Share your dilemmas and get honest opinions from other Mumsnetters.

To ask for your advice/suggestions/experience of the French DALF exam?

3 replies

Pariswhenitdrizzles · 06/06/2024 02:30

Hi all, I’m looking into doing a DALF French course and just wanted to post on here (mainly because AIBU gets lots of traffic) to ask if anyone has any experience of this and any advice or suggestions about how to approach it.

I studied French at university about a decade ago, and as part of that, I lived in France for a couple of years. At the moment, I keep up with practising French pretty much daily - mainly reading books and newspapers and listening to music and news/culture podcasts, and watching French films and TV. I also speak French fairly regularly, as I’m part of French meet up groups, often with native speakers, and I have a few French friends I speak to.
I don’t often get the chance to practise writing French though (e.g. writing in different styles, such as formal French).

I’m really keen to do the DALF - either the B2 or C1. I think I’m fairly fluent, but I’m not totally sure which of these levels suits me best, so I’ll get my level assessed before making any decisions.

I’m then planning to do a DALF prep course - it’s a weekly course that lasts for about 10 weeks - and then I’ll make a decision after that on when to do the exam.

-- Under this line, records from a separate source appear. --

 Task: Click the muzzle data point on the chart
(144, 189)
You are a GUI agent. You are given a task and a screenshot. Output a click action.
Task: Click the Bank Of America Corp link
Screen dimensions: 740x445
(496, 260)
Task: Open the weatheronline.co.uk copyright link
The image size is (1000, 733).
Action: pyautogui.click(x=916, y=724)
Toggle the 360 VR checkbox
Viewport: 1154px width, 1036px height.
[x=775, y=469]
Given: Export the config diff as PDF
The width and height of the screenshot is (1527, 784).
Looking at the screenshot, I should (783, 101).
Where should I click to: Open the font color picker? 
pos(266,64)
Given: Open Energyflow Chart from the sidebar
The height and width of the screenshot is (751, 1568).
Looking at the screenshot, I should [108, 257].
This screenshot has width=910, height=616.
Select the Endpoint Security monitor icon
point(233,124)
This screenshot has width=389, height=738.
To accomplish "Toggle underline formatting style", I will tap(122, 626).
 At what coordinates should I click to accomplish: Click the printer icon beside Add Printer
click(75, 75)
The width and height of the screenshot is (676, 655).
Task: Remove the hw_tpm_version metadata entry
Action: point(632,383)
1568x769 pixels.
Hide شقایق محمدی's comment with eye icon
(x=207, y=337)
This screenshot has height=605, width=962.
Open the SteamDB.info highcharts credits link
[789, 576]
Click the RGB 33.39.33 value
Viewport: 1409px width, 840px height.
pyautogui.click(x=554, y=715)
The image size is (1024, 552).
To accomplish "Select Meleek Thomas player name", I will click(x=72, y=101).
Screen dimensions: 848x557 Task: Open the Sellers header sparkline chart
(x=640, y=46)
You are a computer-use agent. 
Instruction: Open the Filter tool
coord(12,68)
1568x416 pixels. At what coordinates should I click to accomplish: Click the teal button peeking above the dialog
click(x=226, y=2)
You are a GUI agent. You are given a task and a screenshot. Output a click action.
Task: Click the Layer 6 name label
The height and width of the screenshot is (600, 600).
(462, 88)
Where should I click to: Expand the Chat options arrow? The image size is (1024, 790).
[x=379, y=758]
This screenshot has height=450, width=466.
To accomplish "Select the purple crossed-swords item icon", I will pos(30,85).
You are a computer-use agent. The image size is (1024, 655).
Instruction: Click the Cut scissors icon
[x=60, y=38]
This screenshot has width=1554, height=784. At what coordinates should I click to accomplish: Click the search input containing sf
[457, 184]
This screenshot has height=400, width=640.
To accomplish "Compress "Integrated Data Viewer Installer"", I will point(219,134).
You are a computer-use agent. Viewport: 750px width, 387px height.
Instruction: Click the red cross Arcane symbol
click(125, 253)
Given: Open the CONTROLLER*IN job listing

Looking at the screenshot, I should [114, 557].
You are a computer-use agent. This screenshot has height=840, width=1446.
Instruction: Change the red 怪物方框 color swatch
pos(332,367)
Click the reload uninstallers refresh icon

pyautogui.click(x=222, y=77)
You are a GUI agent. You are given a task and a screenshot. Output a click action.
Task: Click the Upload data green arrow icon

Although I don’t desperately need to take the DALF now, my main motivation to do it is curiosity as to whether I’m capable of passing it (if I put the work in, of course!) and also because I think the DALF will really help me with opportunities such as working in France and in French-speaking roles, and I would like to live in France and use French in my job.

Thanks all.

OP posts:
Humphriescushion · 06/06/2024 06:56

Don’t have much help am afraid but bumping for you.
I used to have more information on this but not for a long time. Remembering my daughter doing the delf b2 and passed but struggled with the grammar part and didn’t get a good result for that.
i did the TCF ( new name now)which I needed for nationality, but only says if you get B1 level. Was fairly straightforward ( I did badly on the written section which is probably my strongest area, due to not thinking about the exam having a French keyboard where i stupidly couldn’t find any puncation! Stupid i know).
DElf/ Dalf are for life i think.
i used https://apprendre.tv5monde.com/fr to practise but think it is to B2 level but help.
Go for it and good luck

brittanyfairies · 06/06/2024 08:37

I did the DELF B2 a couple of years ago, I do have the added advantage of living in France and at that time was quite immersed in French with a French partner and colleagues, although my job is to speak English. It was okay and I got a decent pass. Personally I found the listening test the hardest, but I always do, if I don't know what they're talking about initially it takes me a while to get into the conversation, also because I know I'm weak in this area I panic.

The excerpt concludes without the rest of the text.